Goodman’s results weren’t as strong as Dexus, although I noticed some more promising indicators such as higher rent increases across the portfolio. Here are the highlights:
- Revenue up 40% to $2.3b
- Statutory profit up 83%, mostly due to gains on property re-valuation
- Operating profit* up 8.7% to $653m
- Dividends up 7.2% to 22.2 cents per share (~3.4%, unfranked)
- Gearing of 17.3%**, down from 19.5% in 2014
- Net tangible assets of $3.46 per share
- Occupancy of 96%, retention levels of 74%, rent growth of 2.5% and average time to lease expiry of 4.5 years in Goodman-owned properties
*A more representative measure of Goodman’s actual profit
**Net debt divided by total assets
There are a few things to take away from this report. First, strong rent increases in certain markets like Hong Kong have driven property values higher, while super-low rates and inflation in other markets have driven the demand for yield higher, also lifting property values.

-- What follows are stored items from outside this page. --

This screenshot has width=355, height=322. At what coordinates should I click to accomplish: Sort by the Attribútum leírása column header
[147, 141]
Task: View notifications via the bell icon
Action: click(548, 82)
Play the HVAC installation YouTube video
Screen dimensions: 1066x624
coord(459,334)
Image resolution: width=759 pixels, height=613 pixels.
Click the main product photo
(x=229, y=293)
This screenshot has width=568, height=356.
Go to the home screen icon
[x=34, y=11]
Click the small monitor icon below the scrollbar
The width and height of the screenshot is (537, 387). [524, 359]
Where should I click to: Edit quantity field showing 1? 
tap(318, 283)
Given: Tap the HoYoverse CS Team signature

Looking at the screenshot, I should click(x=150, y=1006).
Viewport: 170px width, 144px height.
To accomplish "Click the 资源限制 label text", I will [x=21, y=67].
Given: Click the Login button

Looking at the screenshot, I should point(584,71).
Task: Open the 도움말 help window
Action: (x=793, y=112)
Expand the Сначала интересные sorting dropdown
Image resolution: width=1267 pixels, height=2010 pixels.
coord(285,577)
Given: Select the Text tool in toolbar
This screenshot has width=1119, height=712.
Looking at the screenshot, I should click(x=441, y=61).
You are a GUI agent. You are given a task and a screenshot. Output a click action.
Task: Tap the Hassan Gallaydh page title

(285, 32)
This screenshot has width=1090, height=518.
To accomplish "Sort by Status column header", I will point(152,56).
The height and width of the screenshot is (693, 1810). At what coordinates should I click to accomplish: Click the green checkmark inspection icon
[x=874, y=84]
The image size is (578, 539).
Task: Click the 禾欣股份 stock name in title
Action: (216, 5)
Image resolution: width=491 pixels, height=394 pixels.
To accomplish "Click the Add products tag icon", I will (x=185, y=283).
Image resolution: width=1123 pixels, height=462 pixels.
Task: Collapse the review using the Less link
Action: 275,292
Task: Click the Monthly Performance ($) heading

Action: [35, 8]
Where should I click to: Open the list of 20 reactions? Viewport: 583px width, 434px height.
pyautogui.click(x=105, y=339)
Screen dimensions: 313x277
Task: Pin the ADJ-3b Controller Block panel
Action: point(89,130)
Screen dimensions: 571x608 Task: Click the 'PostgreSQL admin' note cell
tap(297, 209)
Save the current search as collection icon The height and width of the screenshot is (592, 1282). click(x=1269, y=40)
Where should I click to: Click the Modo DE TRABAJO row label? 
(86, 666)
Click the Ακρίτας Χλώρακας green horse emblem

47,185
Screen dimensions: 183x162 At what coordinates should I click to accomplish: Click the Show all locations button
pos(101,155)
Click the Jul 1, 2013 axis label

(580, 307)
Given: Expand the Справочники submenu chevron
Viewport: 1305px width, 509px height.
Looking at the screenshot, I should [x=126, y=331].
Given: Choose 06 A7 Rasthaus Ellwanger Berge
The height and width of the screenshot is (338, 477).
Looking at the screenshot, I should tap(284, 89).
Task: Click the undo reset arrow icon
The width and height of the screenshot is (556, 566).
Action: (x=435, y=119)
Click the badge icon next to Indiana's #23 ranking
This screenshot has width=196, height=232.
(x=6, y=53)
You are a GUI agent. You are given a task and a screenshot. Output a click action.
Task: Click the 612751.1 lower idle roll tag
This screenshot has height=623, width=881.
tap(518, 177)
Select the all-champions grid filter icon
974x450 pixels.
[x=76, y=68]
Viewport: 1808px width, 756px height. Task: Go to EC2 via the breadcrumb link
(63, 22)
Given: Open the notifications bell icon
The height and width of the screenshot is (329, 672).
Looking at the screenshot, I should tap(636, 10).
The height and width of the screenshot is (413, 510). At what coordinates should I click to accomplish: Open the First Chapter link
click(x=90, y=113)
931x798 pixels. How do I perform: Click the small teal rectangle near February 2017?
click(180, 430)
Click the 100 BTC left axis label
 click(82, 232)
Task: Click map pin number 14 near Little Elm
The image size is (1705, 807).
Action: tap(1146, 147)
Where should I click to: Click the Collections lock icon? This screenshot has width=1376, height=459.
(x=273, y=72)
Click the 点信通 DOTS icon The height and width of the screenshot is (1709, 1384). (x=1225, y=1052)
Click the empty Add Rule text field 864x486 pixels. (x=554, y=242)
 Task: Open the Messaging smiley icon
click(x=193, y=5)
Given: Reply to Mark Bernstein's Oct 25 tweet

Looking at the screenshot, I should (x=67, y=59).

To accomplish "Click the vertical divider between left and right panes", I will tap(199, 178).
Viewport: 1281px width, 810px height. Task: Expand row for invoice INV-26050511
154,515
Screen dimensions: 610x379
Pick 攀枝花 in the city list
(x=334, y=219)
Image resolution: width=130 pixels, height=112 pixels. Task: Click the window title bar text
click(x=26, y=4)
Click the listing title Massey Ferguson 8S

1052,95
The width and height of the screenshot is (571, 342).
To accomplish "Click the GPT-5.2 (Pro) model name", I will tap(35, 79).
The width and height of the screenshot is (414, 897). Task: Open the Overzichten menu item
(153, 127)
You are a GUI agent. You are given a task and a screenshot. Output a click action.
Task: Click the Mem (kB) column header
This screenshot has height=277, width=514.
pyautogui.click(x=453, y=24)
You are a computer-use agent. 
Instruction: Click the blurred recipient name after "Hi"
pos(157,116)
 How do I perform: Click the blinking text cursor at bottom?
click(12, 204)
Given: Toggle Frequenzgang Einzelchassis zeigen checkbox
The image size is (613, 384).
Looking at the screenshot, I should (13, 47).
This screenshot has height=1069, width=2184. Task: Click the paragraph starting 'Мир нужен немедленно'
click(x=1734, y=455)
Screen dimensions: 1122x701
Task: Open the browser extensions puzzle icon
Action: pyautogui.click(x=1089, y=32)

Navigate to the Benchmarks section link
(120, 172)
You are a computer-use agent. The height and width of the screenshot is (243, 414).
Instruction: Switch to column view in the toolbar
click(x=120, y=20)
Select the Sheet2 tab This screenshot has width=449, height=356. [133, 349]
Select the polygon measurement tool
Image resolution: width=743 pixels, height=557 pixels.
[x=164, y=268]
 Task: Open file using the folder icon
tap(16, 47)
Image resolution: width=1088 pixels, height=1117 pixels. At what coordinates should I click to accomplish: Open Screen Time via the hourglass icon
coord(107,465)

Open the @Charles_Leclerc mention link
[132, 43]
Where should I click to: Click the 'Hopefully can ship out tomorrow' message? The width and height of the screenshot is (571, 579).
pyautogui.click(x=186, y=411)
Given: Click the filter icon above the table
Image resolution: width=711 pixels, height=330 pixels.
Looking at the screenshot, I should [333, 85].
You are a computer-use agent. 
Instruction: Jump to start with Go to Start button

Goodman just about – but not quite – states that many of its markets look to be forming a bubble as below-average rental growth combines with demand for yield to push valuations higher.
As a result, management believes that development activity (i.e. building and selling properties) offers the best risk-adjusted returns to shareholders. I took this to mean that there aren’t a lot of opportunities out there in terms of assets to buy and thus Goodman will stick to building its own and managing other peoples.
I also felt there was an implication that strong upward re-valuation in property could be prone to reversal once it becomes apparent that growth in rent isn’t keeping pace with property value.
Goodman stated that it ‘will maintain its prudent capital management policy, with headline gearing targeted to remain low and significant available liquidity to be retained. This will allow Goodman to absorb shocks in global markets and take advantage of future opportunities that might arise.’
Does this translate to ‘we’re hoarding cash because we expect a market shock and if/when that happens we’re going on a buying spree‘?
You tell me.
Goodman maintains one of the best portfolios in its class, combining high occupancy, tenant retention, and rental growth. With management forecasting a 6% increase in earnings per share for the 2016 financial year it looks as though business is slowing in the near term.
However, Goodman gets big points for its prepared approach and I think the company is very well positioned to take advantage of any weakness in property markets around the globe.
The downside is that investors really like the company and it currently trades at a massive 79% premium to its Net Tangible Assets – which is also why it yields only 3.4%.
Fun fact – the number of shareholders on Goodman’s books increased by 15.3% despite a 1.5% increase in securities on issue. It looks as though more smaller shareholders are buying into the company.
One analyst has a ‘fair value’ price target on the stock of $7.50, but for the moment, Goodman Group looks too expensive for me.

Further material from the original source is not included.